AIM OF THE TASK: Beginning with the line that holds "Instruction: Click the" and ending with the last line below, repeat each line exactly, leaving any pictures out.

SUPPLIED MATERIAL:
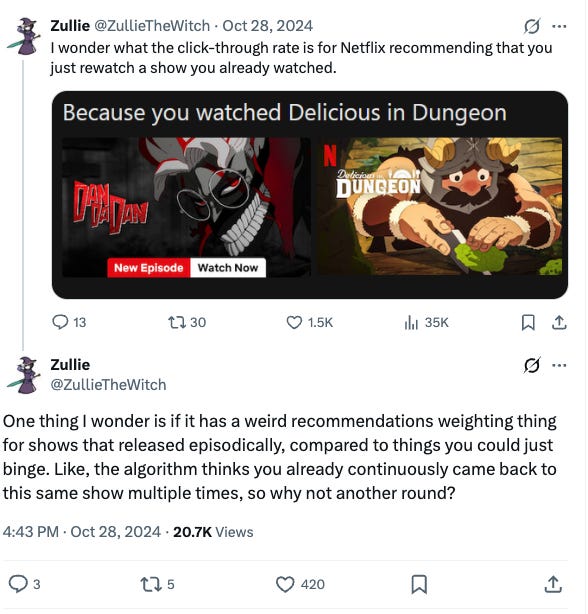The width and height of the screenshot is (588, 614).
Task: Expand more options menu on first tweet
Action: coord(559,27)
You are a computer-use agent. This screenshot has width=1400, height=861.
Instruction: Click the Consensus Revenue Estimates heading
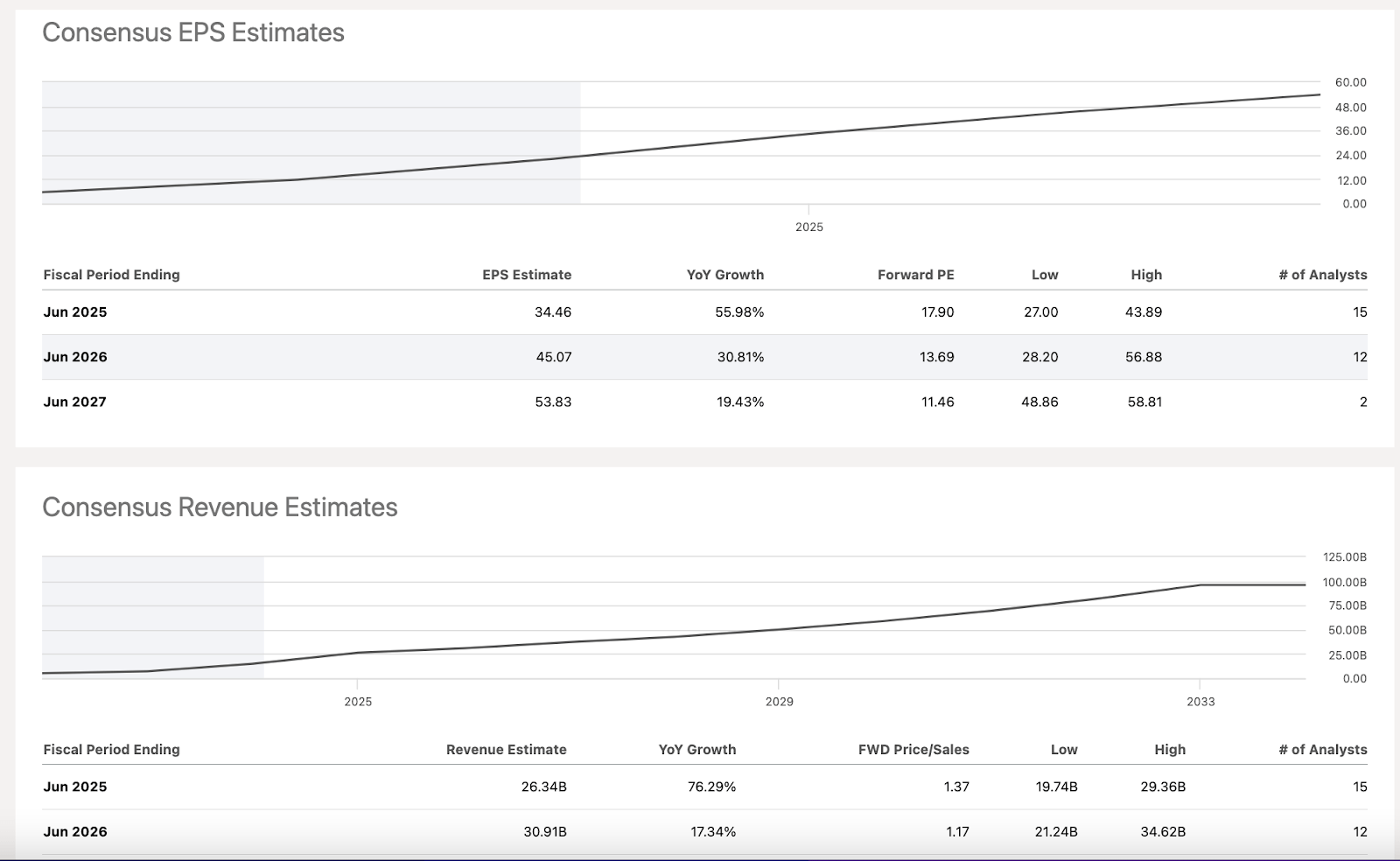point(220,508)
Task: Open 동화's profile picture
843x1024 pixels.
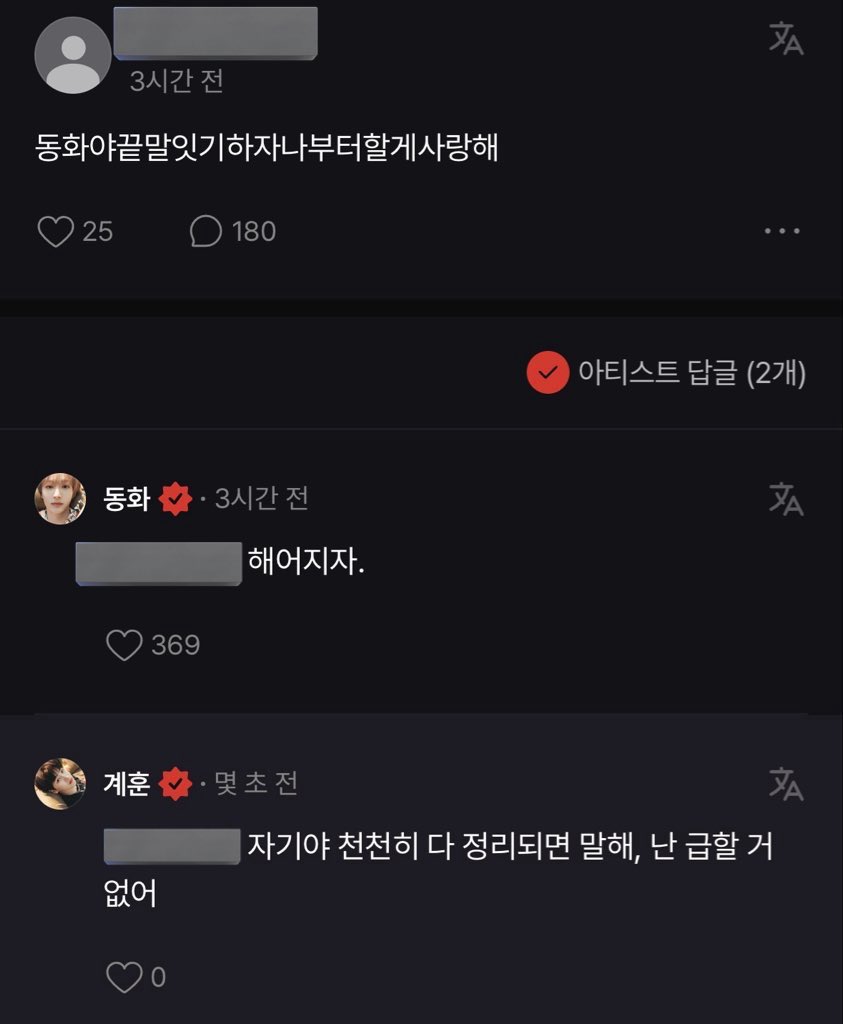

SOLUTION BELOW:
Instruction: Click the Consensus Revenue Estimates heading
point(220,508)
Task: Open 동화's profile picture
843x1024 pixels.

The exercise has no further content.